■ Exercise objective
Everything in the data must be repeated exactly, apart from the pictures, which are left out.

■ Extracted information
>>>
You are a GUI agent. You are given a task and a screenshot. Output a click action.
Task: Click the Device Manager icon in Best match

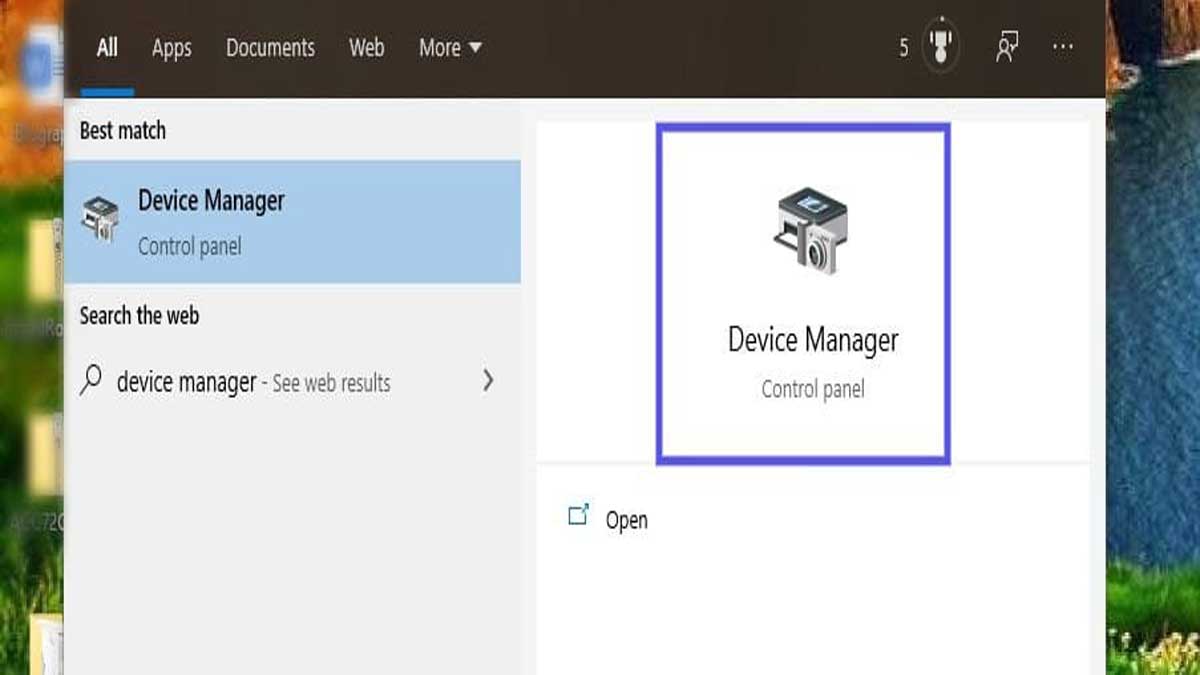point(101,212)
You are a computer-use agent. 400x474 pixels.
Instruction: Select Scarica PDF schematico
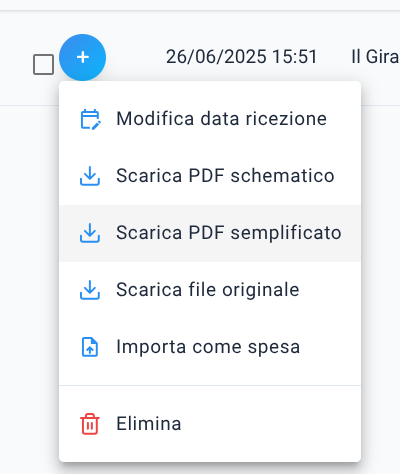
<<<
■ Completed exercise
You are a GUI agent. You are given a task and a screenshot. Output a click action.
Task: Click the Device Manager icon in Best match

point(101,212)
You are a computer-use agent. 400x474 pixels.
Instruction: Select Scarica PDF schematico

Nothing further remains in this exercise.